13 BUYER’S INFORMATION
13.1 The Buyer warrants that it has provided, and will continue to provide promptly as and when necessary, accurate, up to date and complete information including (without limitation) billing address, delivery address and contact details for key personnel.
13.2 If the Buyer purchases Products via the Website or a Portal, it shall comply with any additional contractual terms in connection therewith and keep its password and other log-in details confidential. Reagent Genie shall be in no manner liable for any loss or liability arising out of or in connection with unauthorised personnel accessing the Buyer’s account unless caused by Reagent Genie’s negligence.
14.1 Reagent Genie’s failure to enforce any term or condition of or exercise any of its rights under the Contract shall not prelude it from subsequently enforcing any such terms or condition or exercising such right.
14.2 All rights and remedies under the Contract are cumulative and are in addition to any other rights and remedies of Reagent Genie at law or in equity.
14.3 If any of these Conditions is held to be invalid, illegal or unenforceable, the validity, legality and enforceability of the remaining provisions shall not be affected or impaired thereby.
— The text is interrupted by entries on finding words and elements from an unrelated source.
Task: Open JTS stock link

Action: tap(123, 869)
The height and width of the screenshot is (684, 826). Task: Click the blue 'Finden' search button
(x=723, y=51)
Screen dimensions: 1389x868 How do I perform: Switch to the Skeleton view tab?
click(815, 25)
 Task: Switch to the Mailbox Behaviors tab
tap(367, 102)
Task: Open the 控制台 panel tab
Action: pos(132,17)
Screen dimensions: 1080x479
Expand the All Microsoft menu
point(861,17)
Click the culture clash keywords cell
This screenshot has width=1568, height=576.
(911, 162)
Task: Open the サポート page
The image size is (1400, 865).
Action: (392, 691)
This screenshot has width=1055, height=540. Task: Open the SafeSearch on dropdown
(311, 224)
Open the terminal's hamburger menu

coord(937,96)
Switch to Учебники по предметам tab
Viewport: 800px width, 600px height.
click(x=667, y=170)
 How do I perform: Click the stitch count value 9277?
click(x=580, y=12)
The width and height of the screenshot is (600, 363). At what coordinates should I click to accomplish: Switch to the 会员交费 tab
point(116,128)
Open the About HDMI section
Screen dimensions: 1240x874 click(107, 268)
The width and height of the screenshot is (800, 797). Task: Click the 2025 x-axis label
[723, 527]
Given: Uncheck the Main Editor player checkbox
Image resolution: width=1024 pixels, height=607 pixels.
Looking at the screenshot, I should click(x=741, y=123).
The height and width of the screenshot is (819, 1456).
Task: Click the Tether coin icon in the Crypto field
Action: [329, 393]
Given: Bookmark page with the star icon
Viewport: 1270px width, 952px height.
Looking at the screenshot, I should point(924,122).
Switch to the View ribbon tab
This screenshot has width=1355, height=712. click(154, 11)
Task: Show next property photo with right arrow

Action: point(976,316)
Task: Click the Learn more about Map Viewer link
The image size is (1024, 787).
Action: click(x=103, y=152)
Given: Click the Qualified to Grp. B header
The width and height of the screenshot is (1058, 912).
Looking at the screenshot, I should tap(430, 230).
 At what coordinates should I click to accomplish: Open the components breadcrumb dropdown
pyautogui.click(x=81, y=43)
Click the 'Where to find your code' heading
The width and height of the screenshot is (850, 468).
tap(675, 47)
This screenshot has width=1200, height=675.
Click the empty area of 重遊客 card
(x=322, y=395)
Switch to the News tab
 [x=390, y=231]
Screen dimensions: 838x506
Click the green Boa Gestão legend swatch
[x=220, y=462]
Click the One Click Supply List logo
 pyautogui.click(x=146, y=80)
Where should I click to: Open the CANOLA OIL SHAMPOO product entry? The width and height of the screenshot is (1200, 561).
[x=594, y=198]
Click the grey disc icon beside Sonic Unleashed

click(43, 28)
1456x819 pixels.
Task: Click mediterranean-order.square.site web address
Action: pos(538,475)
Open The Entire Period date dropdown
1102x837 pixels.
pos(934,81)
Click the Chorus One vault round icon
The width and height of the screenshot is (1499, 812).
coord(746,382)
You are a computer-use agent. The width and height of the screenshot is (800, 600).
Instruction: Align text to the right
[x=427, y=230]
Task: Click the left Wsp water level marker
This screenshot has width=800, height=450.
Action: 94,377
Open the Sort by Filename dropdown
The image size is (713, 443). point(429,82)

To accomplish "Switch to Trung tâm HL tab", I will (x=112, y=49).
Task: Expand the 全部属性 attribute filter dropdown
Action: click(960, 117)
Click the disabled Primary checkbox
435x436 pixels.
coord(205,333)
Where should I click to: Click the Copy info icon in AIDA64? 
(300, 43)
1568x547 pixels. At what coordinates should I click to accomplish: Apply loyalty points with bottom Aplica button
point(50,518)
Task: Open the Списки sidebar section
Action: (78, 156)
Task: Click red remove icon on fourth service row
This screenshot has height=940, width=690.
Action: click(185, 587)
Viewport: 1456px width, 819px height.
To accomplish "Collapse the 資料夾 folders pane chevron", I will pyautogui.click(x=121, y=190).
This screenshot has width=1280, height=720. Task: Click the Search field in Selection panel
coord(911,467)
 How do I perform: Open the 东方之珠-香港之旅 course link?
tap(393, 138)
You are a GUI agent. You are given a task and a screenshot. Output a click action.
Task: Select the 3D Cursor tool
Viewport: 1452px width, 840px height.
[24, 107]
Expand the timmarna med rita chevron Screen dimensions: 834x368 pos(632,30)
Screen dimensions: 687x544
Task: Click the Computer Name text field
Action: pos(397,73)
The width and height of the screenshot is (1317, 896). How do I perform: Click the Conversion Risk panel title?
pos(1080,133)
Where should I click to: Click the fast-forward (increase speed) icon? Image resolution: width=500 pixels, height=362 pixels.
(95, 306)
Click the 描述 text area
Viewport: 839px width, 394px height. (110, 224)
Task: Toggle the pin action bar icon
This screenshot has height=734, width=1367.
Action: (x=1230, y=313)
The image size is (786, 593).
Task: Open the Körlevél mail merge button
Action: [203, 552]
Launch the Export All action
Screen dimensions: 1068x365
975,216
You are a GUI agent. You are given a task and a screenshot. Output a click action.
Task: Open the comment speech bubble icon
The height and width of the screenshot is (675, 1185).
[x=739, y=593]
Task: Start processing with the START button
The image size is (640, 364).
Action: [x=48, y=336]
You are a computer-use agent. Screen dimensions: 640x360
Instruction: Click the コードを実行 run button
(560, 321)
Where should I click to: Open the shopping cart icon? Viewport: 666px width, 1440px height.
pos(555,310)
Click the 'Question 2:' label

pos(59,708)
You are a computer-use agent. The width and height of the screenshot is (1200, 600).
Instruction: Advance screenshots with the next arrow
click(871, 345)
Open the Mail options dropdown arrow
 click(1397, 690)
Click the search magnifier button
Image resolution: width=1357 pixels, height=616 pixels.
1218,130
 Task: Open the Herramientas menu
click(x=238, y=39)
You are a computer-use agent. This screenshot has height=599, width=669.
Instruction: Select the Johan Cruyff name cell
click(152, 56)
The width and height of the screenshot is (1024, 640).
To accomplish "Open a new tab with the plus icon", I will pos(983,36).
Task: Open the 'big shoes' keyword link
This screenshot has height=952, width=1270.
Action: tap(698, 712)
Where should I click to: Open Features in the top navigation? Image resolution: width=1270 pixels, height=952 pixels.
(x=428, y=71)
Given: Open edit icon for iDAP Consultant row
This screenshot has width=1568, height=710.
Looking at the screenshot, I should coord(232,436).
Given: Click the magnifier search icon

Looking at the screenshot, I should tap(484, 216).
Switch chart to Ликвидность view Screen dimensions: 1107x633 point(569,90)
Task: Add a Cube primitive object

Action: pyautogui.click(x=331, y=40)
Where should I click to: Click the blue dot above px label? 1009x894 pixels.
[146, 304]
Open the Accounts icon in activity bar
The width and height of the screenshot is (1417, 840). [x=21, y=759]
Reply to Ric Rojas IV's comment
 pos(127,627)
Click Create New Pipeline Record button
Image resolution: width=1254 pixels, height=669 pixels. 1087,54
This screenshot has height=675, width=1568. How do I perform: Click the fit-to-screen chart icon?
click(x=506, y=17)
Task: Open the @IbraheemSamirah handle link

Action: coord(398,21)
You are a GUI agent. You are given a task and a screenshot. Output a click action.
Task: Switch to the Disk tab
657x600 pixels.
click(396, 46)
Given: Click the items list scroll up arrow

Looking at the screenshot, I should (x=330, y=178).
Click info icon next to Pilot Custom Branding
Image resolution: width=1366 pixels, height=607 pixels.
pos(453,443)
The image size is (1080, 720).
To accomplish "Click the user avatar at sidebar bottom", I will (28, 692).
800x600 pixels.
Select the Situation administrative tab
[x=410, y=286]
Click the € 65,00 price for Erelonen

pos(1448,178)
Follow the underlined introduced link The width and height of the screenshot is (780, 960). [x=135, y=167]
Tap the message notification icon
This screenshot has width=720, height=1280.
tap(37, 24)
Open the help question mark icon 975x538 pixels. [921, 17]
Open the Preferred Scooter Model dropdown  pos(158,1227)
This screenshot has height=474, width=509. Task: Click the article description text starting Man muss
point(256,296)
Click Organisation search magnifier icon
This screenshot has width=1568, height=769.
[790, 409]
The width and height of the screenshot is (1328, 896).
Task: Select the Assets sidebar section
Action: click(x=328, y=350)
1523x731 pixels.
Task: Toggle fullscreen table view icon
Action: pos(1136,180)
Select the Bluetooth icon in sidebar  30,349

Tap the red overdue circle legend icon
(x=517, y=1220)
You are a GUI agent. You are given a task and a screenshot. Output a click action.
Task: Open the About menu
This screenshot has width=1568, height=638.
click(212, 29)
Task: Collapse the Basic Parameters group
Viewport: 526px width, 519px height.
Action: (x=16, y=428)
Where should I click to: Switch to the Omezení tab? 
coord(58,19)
14.4 The Contract shall be binding upon, inure to the benefit of, and be enforceable by, the parties hereto and their respective heirs, representatives, successors and assigns.
14.3 The Contract is for the benefit for and may be enforced by ReagentBio (Ireland) Ltd but in all other respects it is not for the benefit of any third party and none of these Conditions will be enforceable by virtue of the Contracts (Rights of Third Parties) Act 1999 or any foreign equivalent legislation by any person that is not a party to it.
14.4 The Buyer may not assign, transfer, sub-license, delegate or subcontract the Contract or any part of it without the prior written consent of Reagent Genie.
14.5 Reagent Genie may assign, transfer, delegate, transfer, sub-license or delegate the Contract or any part of it.
14.6 Day to day communications between the parties may be by telephone or email. However, formal notices under the Contract must be served by facsimile or registered post (air mail into or out of the UK) to the recipient party’s fax number or address as given in Reagent Genie’s order confirmation and shall be deemed received:
(a) in the case of fax, when sent, subject to there being evidence of successful transmission;
(b) in the case of post within the UK, 2 business days after posting; and
(c) in the case of air mail, 7 business days after posting.
15 LAW AND JURISDICTION
15.1 The place of performance of the Contract is England and its conduct and interpretation and all disputes arising out of or in connection with it shall be governed by the laws of England. Any such dispute shall be subject to the exclusive jurisdiction of the English courts, provided that Reagent Genie may apply for an injunction or other interim relief and enforce a judgment awarded it by the English courts in any court of competent jurisdiction.